Fong e sua equipe discutiram várias possibilidades para explicar o brilho incomum – conhecido como uma explosão curta de raios gama – que o Hubble viu. Os pesquisadores acreditam que rajadas curtas são causadas pela fusão de duas estrelas de nêutrons, objetos extremamente densos com a massa do Sol comprimida no volume de uma grande cidade como Chicago. Embora a maioria das explosões de raios gama provavelmente resulte em um buraco negro, as duas estrelas de nêutrons que se fundiram neste caso podem ter se combinado para formar um magnetar, uma estrela de nêutrons supermassiva com um campo magnético muito poderoso.

Esta ilustração mostra a sequência de formação de uma kilonova movida a magnetar, cujo brilho máximo chega a 10.000 vezes o de uma nova clássica. 1) Duas estrelas de nêutrons em órbita se aproximam cada vez mais. 2) Eles colidem e se fundem, desencadeando uma explosão que libera mais energia em meio segundo do que o Sol produziria ao longo de sua vida de 10 bilhões de anos. 3) A fusão forma uma estrela de nêutrons ainda mais massiva, chamada magnetar, que possui um campo magnético extraordinariamente poderoso. 4) O magnetar deposita energia no material ejetado, fazendo com que ele brilhe inesperadamente em comprimentos de onda infravermelhos. Crédito: NASA, ESA e D. Player (STScI)

“Basicamente, você tem essas linhas de campo magnético ancoradas na estrela que estão girando cerca de 1.000 vezes por segundo, e isso produz um vento magnetizado”, explicou Laskar. “Essas linhas de campo giratórias extraem a energia rotacional da estrela de nêutrons formada na fusão e depositam essa energia no material ejetado da explosão, fazendo com que o material brilhe ainda mais.”

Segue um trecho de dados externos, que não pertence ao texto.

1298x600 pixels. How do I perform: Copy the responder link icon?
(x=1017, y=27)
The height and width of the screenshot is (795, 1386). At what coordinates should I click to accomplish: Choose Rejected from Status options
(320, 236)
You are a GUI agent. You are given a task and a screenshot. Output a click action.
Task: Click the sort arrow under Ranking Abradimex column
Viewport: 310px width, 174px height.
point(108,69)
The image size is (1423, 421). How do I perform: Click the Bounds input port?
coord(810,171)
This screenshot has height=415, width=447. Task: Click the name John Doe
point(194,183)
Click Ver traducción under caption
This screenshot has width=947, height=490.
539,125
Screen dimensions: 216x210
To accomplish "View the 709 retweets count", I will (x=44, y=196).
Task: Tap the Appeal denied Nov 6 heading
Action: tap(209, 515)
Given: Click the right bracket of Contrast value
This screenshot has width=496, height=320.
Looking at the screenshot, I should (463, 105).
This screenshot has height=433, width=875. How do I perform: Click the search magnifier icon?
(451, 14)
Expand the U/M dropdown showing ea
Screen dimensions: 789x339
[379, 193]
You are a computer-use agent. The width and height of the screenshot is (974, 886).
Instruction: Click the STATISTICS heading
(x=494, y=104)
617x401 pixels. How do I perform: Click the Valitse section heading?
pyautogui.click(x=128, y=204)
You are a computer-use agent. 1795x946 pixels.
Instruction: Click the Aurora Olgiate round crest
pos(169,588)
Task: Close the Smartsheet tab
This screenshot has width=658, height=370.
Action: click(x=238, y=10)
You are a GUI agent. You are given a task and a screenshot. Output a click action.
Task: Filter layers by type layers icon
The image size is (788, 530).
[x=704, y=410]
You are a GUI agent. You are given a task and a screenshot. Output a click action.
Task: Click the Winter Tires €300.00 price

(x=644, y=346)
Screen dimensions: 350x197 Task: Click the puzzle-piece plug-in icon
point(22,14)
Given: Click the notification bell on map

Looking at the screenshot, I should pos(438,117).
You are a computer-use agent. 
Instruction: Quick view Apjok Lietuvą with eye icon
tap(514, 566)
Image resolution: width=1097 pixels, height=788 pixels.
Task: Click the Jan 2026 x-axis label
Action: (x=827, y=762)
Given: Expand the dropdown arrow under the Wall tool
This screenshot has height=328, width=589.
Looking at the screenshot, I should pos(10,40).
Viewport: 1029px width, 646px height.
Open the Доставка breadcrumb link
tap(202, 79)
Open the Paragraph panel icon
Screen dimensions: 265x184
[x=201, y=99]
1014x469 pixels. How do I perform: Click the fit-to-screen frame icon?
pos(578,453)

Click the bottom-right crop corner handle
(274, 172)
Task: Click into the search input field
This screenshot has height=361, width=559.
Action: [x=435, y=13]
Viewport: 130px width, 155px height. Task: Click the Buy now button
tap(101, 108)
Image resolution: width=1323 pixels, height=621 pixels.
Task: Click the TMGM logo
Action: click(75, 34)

“Sabemos que magnetares existem porque os vemos em nossa galáxia”, disse Fong. “Achamos que a maioria deles é formada na morte explosiva de estrelas massivas, deixando para trás essas estrelas de nêutrons altamente magnetizadas. No entanto, é possível que uma pequena fração se forme em fusões de estrelas de nêutrons. Nunca vimos evidências disso antes, muito menos na luz infravermelha, tornando esta descoberta especial.”

Uma Kilonova estranhamente brilhante

Espera-se que os quilonovas, que são normalmente 1.000 vezes mais brilhantes do que uma nova clássica, acompanhem as explosões curtas de raios gama. Única para a fusão de dois objetos compactos, kilonovae brilham a partir da decomposição radioativa de elementos pesados ejetados durante a fusão, produzindo elementos cobiçados como ouro e urânio.

“Temos apenas uma kilonova confirmada e bem amostrada até agora”, disse Jillian Rastinejad, co-autora do artigo e estudante de pós-graduação no laboratório de Fong. “Por isso, é especialmente emocionante encontrar uma nova kilonova em potencial que parece tão diferente. Essa descoberta nos deu a oportunidade de explorar a diversidade de kilonova e seus objetos remanescentes.”

Se o brilho inesperado visto pelo Hubble veio de um magnetar que depositou energia no material kilonova, então, dentro de alguns anos, o material ejetado da explosão irá produzir luz que aparece em comprimentos de onda de rádio. As observações posteriores de rádio podem, em última análise, provar que se tratava de um magnetar, levando a uma explicação da origem de tais objetos.

“Agora que temos uma quilonova candidata muito brilhante”, disse Rastinejad, “estou animado com as novas surpresas que as explosões curtas de raios gama e as fusões de estrelas de nêutrons nos reservam no futuro.”